Problem to solve:
Could all of the entries be written out exactly, with any pictures omitted?

Information supplied:
■ ■ ■ ■
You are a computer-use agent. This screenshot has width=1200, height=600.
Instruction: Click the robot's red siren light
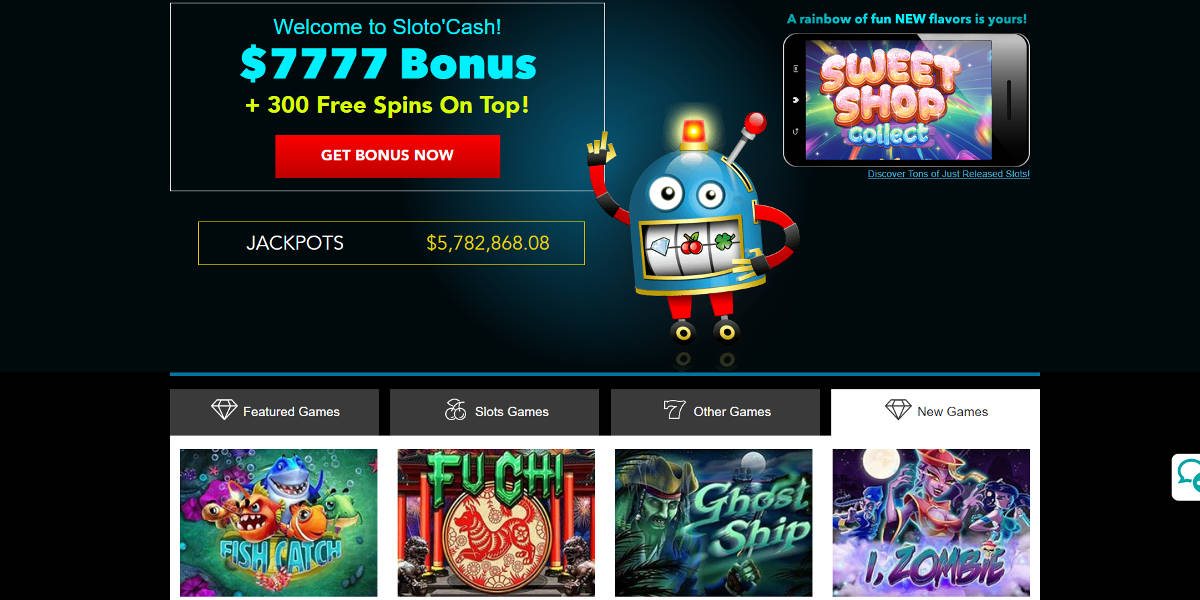[x=693, y=132]
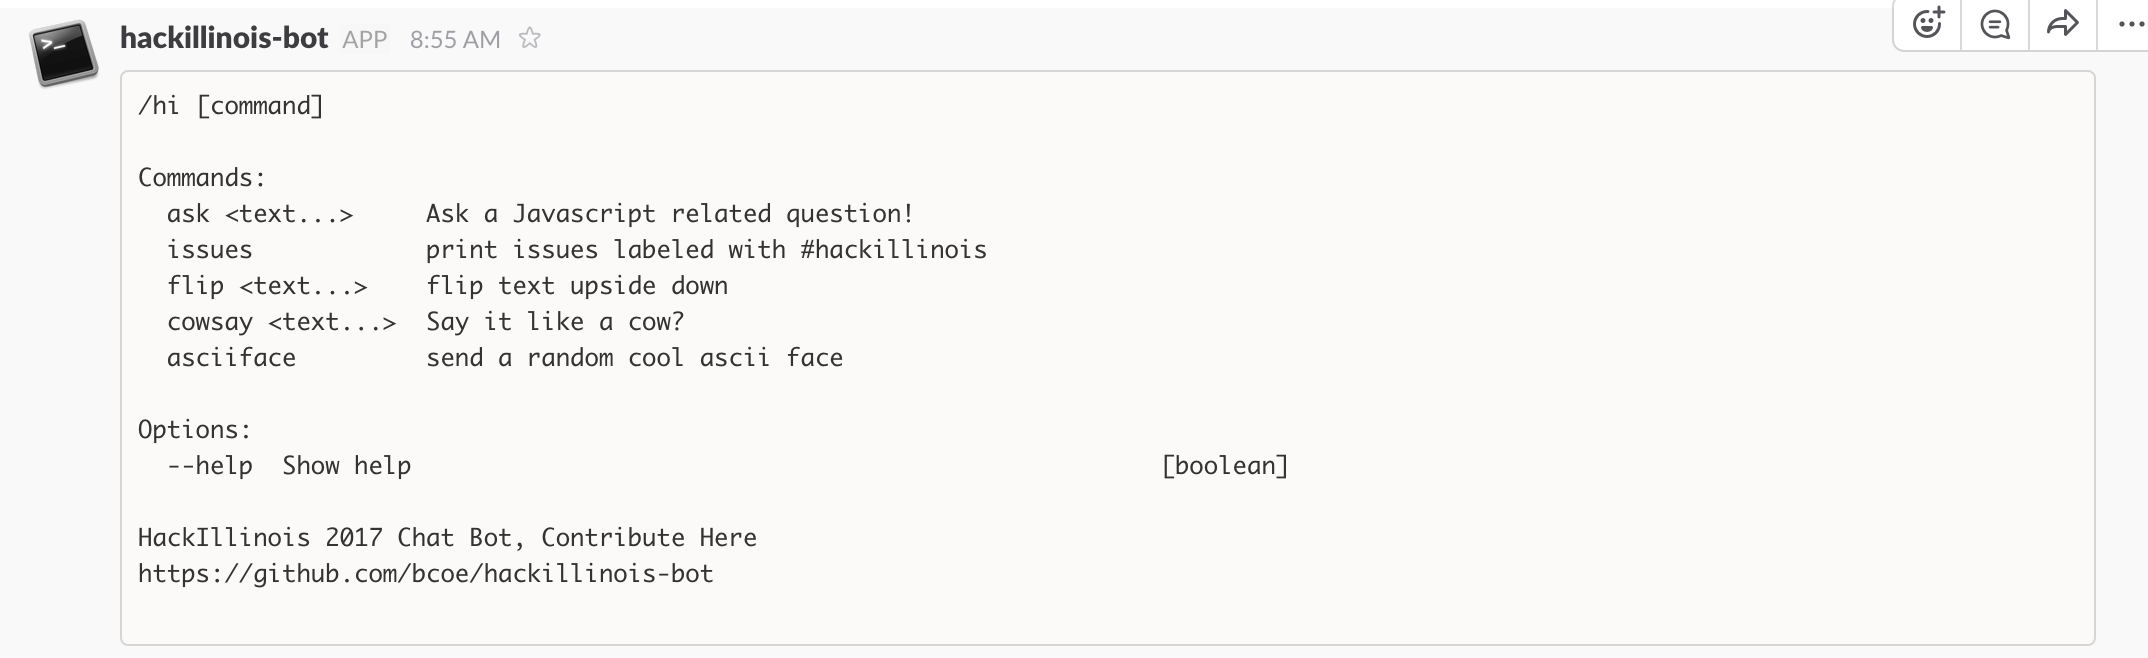2148x658 pixels.
Task: Click the 'flip <text...>' command entry
Action: pos(267,286)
■ ■ ■ ■
Solution to this task:
You are a computer-use agent. This screenshot has width=1200, height=600.
Instruction: Click the robot's red siren light
[x=693, y=132]
2148x658 pixels.
Task: Click the 'flip <text...>' command entry
Action: pos(267,286)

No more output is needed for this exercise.